§ **WORK INSTRUCTION**
Required from the data below: the exact lines starting at the line containing "Given: Select Norway in the country list" and ending at the line containing "Open the Terms of Use link", with both ends kept and all pictures dropped.

§ **DATA PROVIDED**
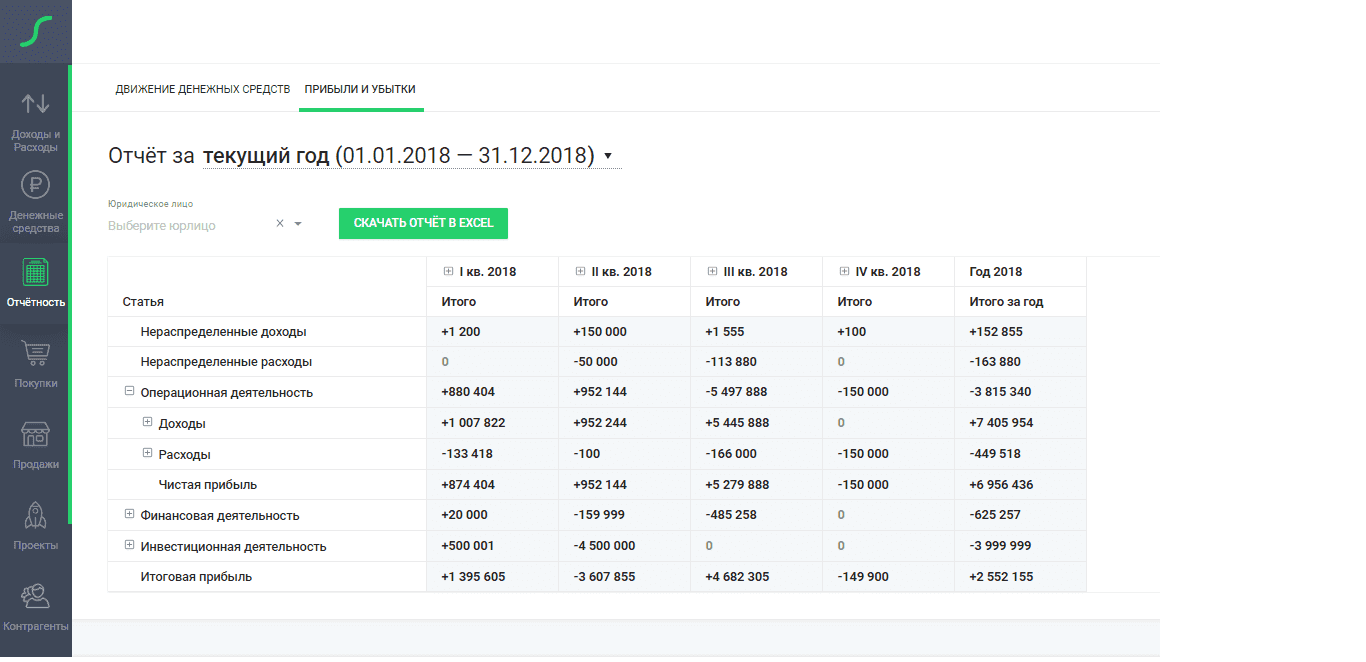The width and height of the screenshot is (1366, 662).
Task: Open Доходы и Расходы arrows icon
Action: point(35,103)
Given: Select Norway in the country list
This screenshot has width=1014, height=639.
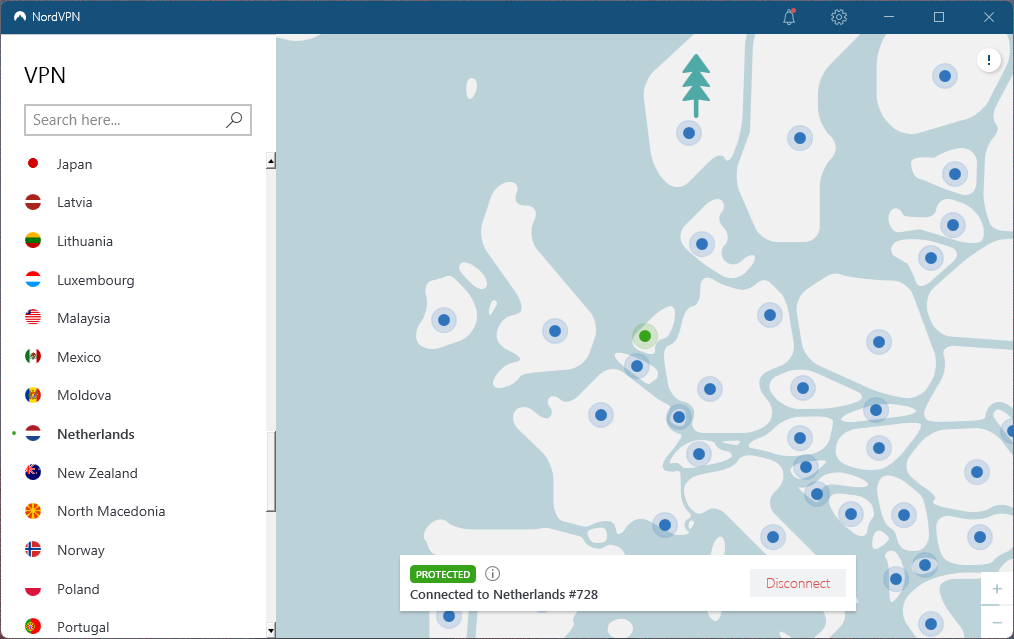Looking at the screenshot, I should coord(80,550).
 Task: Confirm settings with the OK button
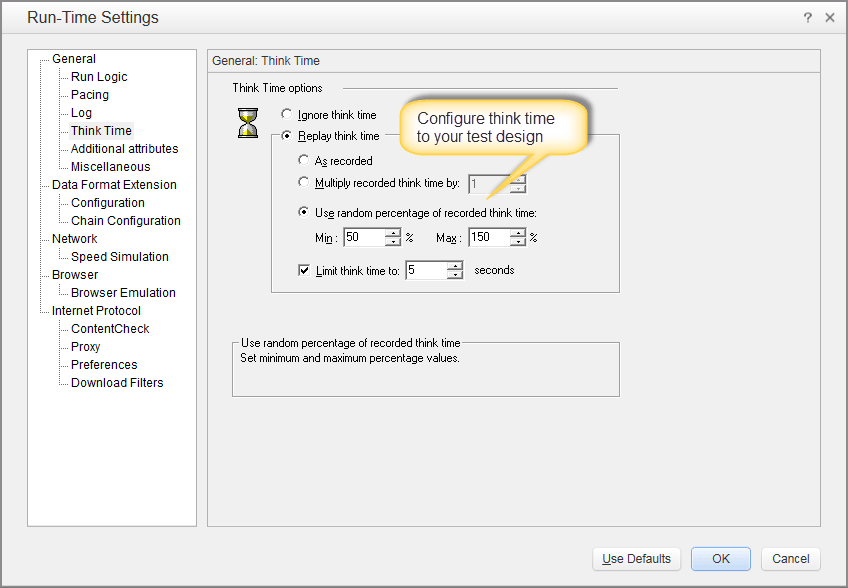pos(721,559)
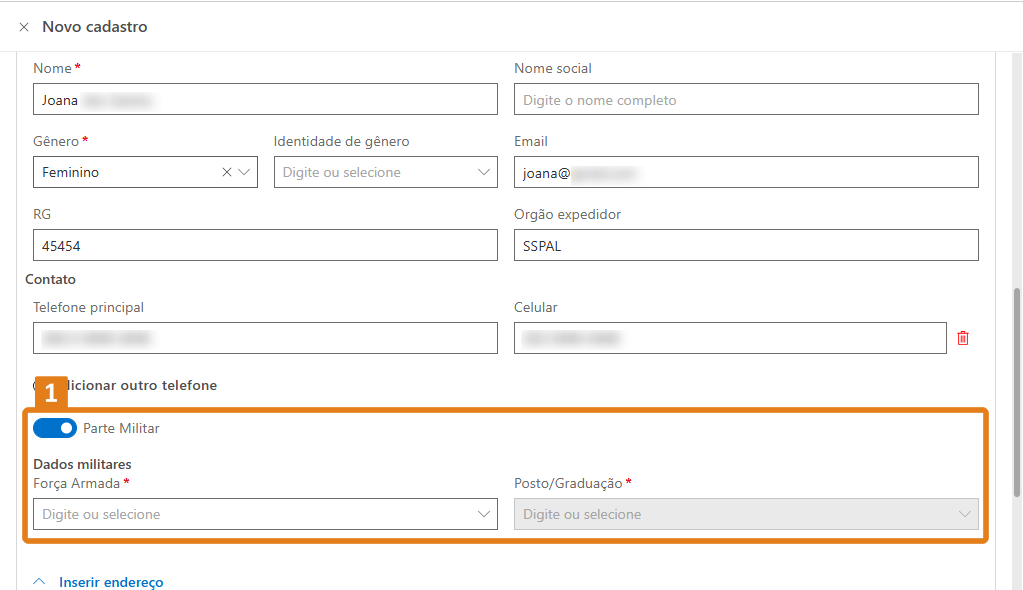Select the RG number field
This screenshot has width=1023, height=590.
[265, 245]
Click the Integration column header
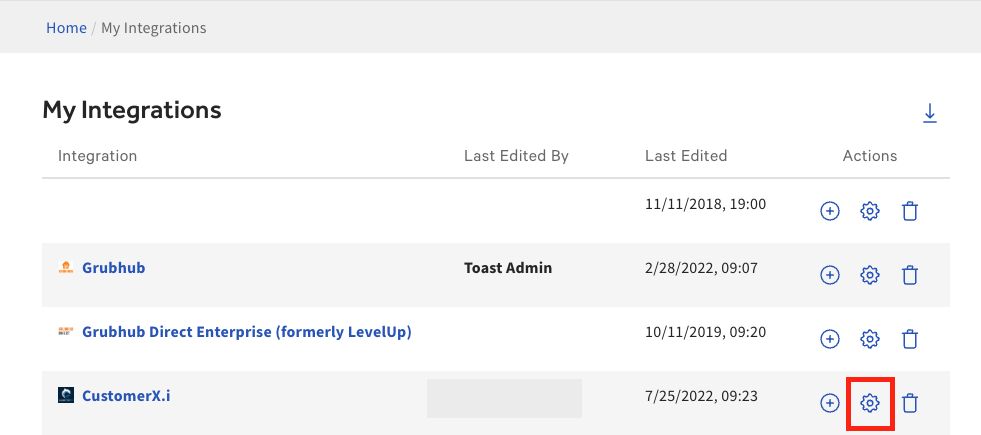The image size is (981, 435). 97,156
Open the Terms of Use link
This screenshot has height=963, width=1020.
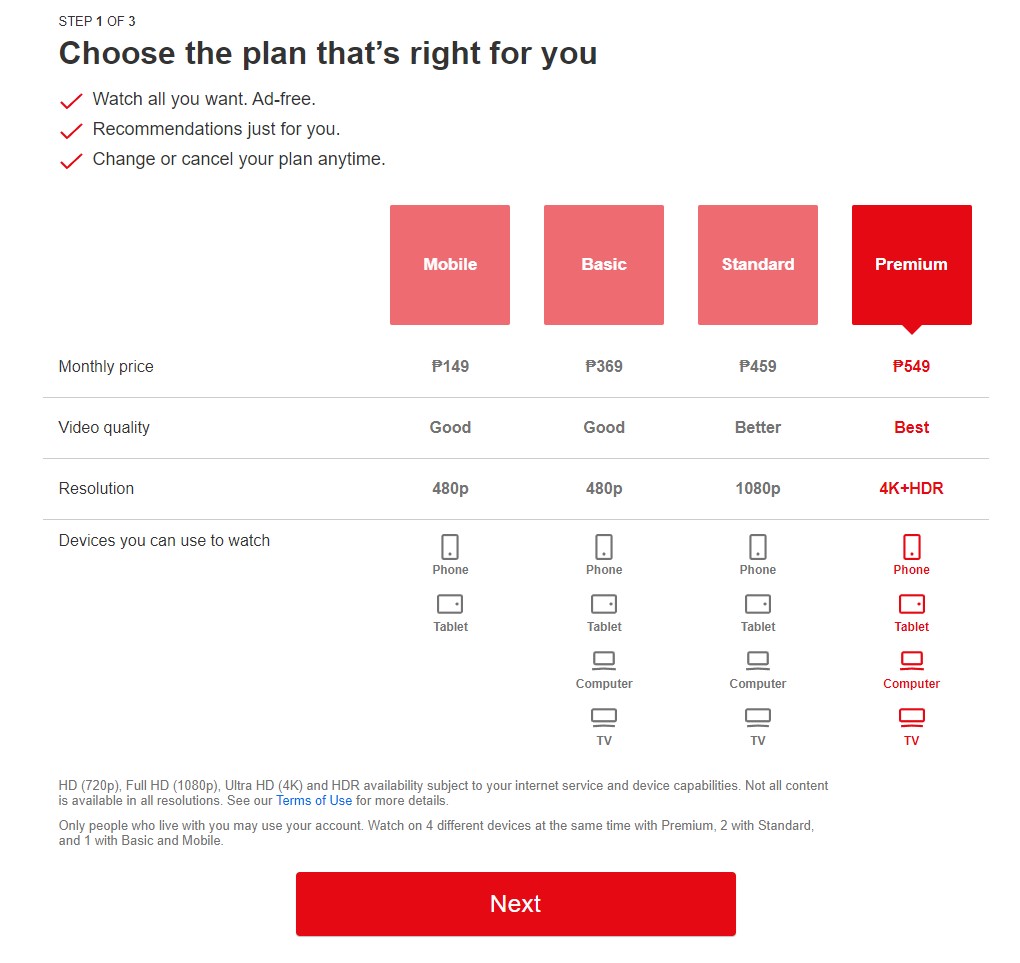point(314,800)
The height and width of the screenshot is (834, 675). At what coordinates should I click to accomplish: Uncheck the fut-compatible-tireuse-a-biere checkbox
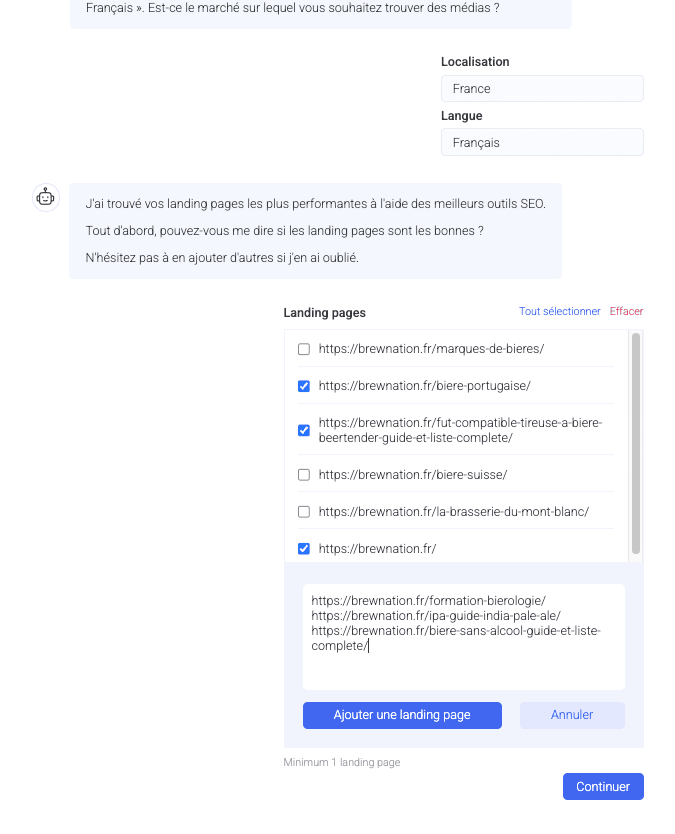click(304, 430)
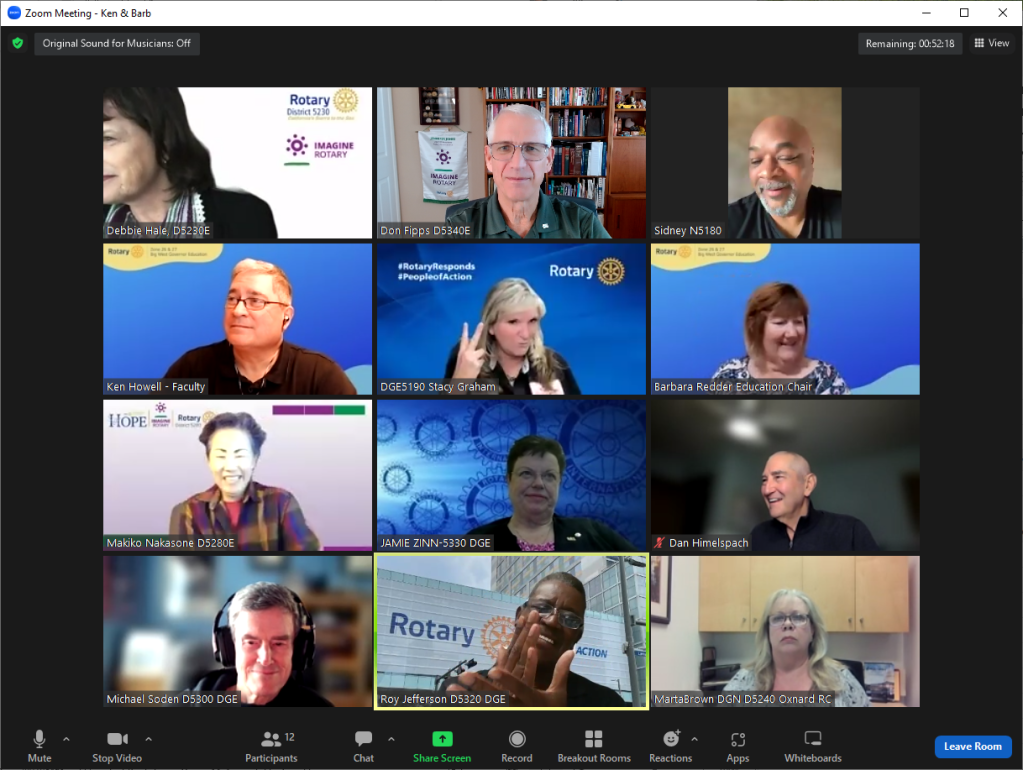This screenshot has height=770, width=1023.
Task: Open the Participants panel
Action: (x=271, y=745)
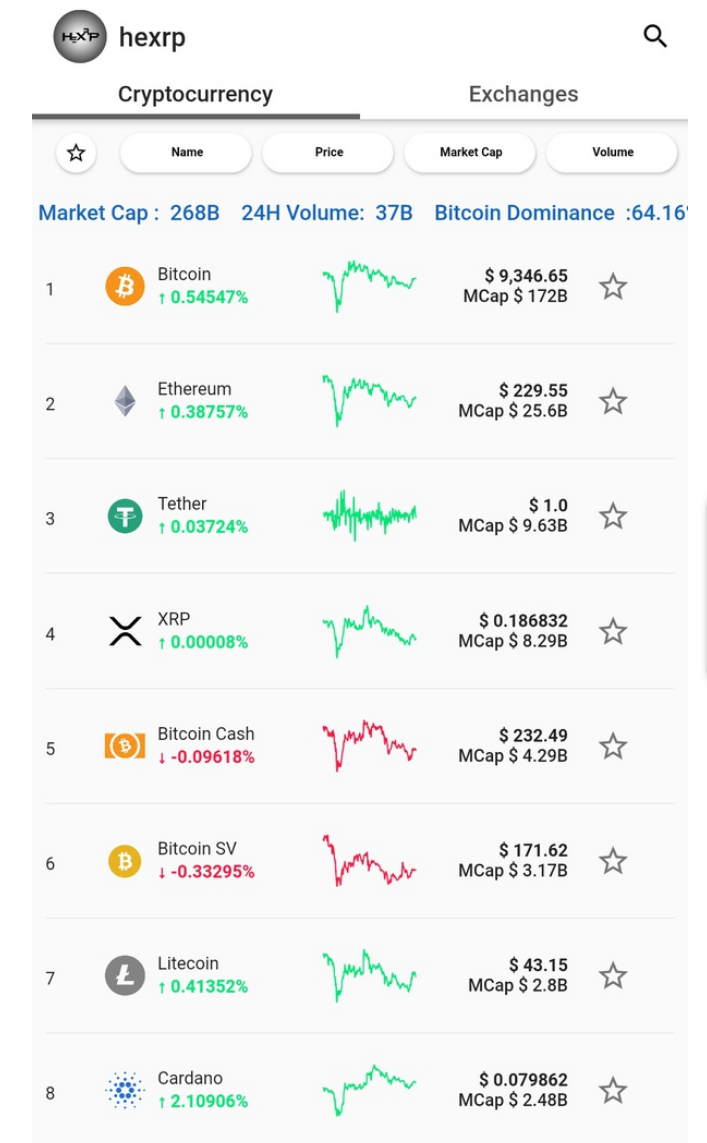Screen dimensions: 707x1143
Task: Click the Bitcoin orange coin icon
Action: (125, 286)
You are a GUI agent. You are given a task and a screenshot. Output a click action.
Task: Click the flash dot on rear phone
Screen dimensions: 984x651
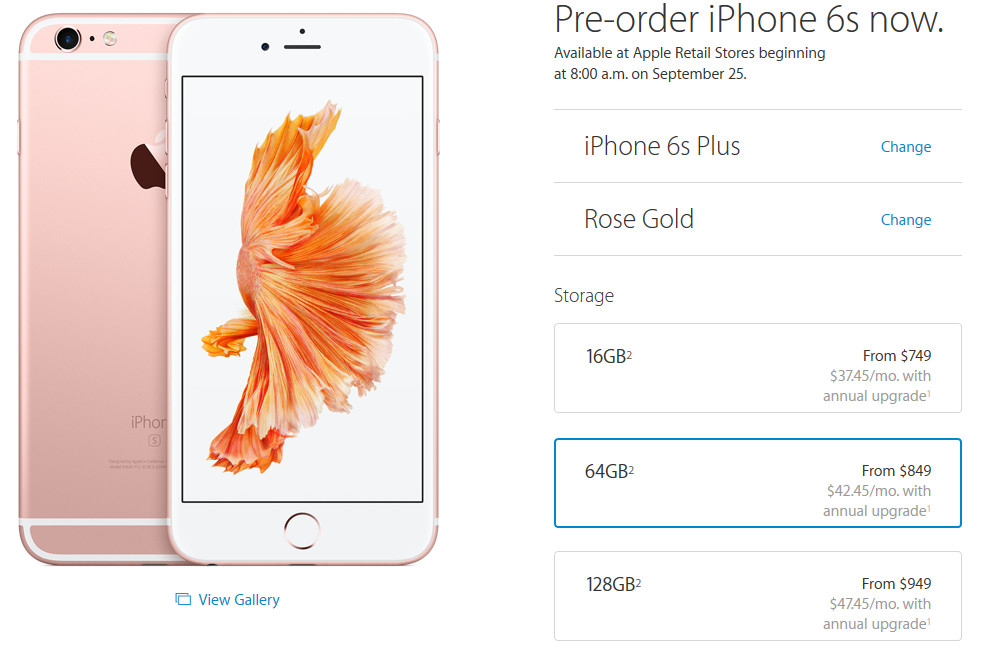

§ **SOLUTION TO THIS TASK**
Given: Select Norway in the country list
This screenshot has width=1014, height=639.
Looking at the screenshot, I should coord(80,550).
 Task: Confirm settings with the OK button
pos(721,559)
Select the RG number field
This screenshot has width=1023, height=590.
[265, 245]
Click the Integration column header
The image size is (981, 435). 97,156
Open the Terms of Use link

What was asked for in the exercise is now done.